Chloe Sevigny, Adam Horovitz, Mary-Louise Parker and Jason Schwartzman play middle-class discontents with barely functional relationships that are disrupted when a beautiful young Australian (Emily Browning) comes into their NYC lives. A battle of the sexes ensues in which the weapons of choice are endless suspicion and insinuation rather than head-on confrontation.

Who made it?

Still only 33, Alex Ross Perry delivers this fourth feature (he also wrote Disney’s upcoming Christopher Robin). It’s his third at LFF since 2014, after the brilliantly acerbic Listen Up Philip and 2015’s barbed and compulsive psychological drama Queen of Earth. Despite his films’ ultra-low budgets, high-profile actors flock to Ross Perry’s projects – a testament to his skill as a writer and his unique voice in American cinema.

What’s special about it?

Ross Perry’s films are notoriously talkie and intelligent, a fact that often sees him compared to Woody Allen. But he’s also a forensic, artful chronicler of human behaviour – he knows our darkest weaknesses and what makes us tick.

Shot on super 16mm, with a dusty city-in-springtime palette, Golden Exits is a sneakily profound film in which nothing much happens, yet it gets to the heart of a particular type of dysfunction in male and female relationships. Where Queen of Earth was about female psychology, this goes in for a close-up on the fragile psyches of ageing men. Beastie Boy Adam Horowitz plays an archivist in an unhappy marriage, without the self-awareness to understand his role in his discontent. But it’s Mary-Louise Parker who steals the show, with a riveting turn as brittle, bitter Gwendolyn, spreading rotten seeds of weary misanthropy.

See this if you like…

Woody Allen’s Hannah and Her Sisters, the films of Eric Rohmer (especially Claire’s Knee)

The breakthrough…

The Rider

The Rider (2017)

The Rider (2017)

What’s it about?

Talented teenaged cowboy Brady’s rodeo career abruptly ends when a head injury means he can never ride again. While recovering, he grapples to find new purpose in his life, without the thing he loves and knows best.

Who made it?

Chloe Zhao’s debut was the critically successful Songs My Brothers Taught Me (LFF 2015), an elegiac coming-of-age film set on a Native American reservation in South Dakota. With this second feature, which won the big prize in Directors’ Fortnight in Cannes, Zhao has confirmed herself a major writing and directing talent.

What’s special about it?

Tense with heart-bruising emotion and drama, The Rider uses non-actors, with real cowboy Brady Jandreau playing a version of himself. He has the intensity and charisma of a young Joe Gordon Levitt, as a man whose whole life – from friendships to professional aspirations – has been spent nurturing a natural talent with horses, now rendered cruelly useless.
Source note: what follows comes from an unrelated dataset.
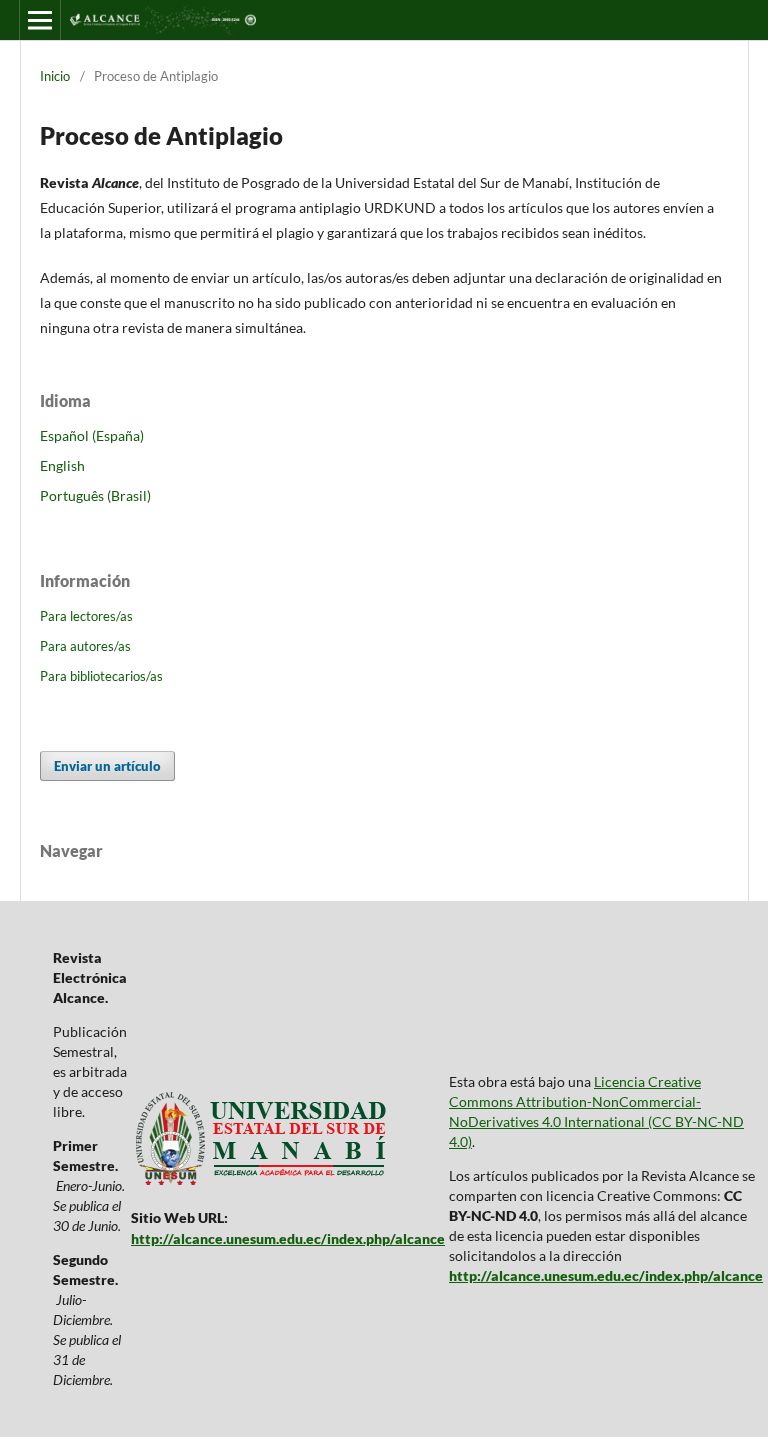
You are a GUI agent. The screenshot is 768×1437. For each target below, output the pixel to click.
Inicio (55, 76)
God’s Own Country director of photography Joshua James Richards’ superb, moody cinematography lends huge poignancy to Brady’s struggle, as Chinese-born Zhao brings a compassionate eye to this study of masculinity on America’s wide Dakotan plains.

See this if you like…

Kelly Reichardt’s Wendy and Lucy, Claire Denis’ Beau Travail, Francis Lee’s God’s Own Country

The wild card…

Lucky

Lucky (2017)

Lucky (2017)

What’s it about?

Lucky is a warmly funny and touching examination of ageing and small-town community life. The brilliant character-driven script was written for Harry Dean Stanton, who gives his best performance in a decade as an ornery old coot defying death on several packets of cigarettes a day in a desert town in New Mexico.

Who made it?

Several of the film’s creators have worked as actors, which may explain why the film is so exquisitely attuned to the details of human behaviour. John Carroll Lynch (Zodiac, Fargo) directs with a real sensitivity to performances from the whole cast (including a cameo from David Lynch, bereft after his ancient tortoise goes missing). The stirring screenplay comes courtesy of Drago Sumonja and Logan Sparks (who have numerous film and TV roles between them).

What’s special about it?

Harry Dean Stanton was 89 years old at the time of the shoot, and he’s in nearly every scene, as delightfully grizzled and commanding a presence as ever. Working with a script form-fitted to his hang-dog and soulful persona, he brings a truthful poignancy and gentle humour to this sunset tale of a 90-year-old atheist and loner. Lucky has become a critical darling after SXSW and Locarno, with Variety raving: “everything Harry Dean Stanton has done in his career, and his life, has brought him to his moment of triumph in Lucky, an unassumingly wonderful little film about nothing in particular and everything that’s important.”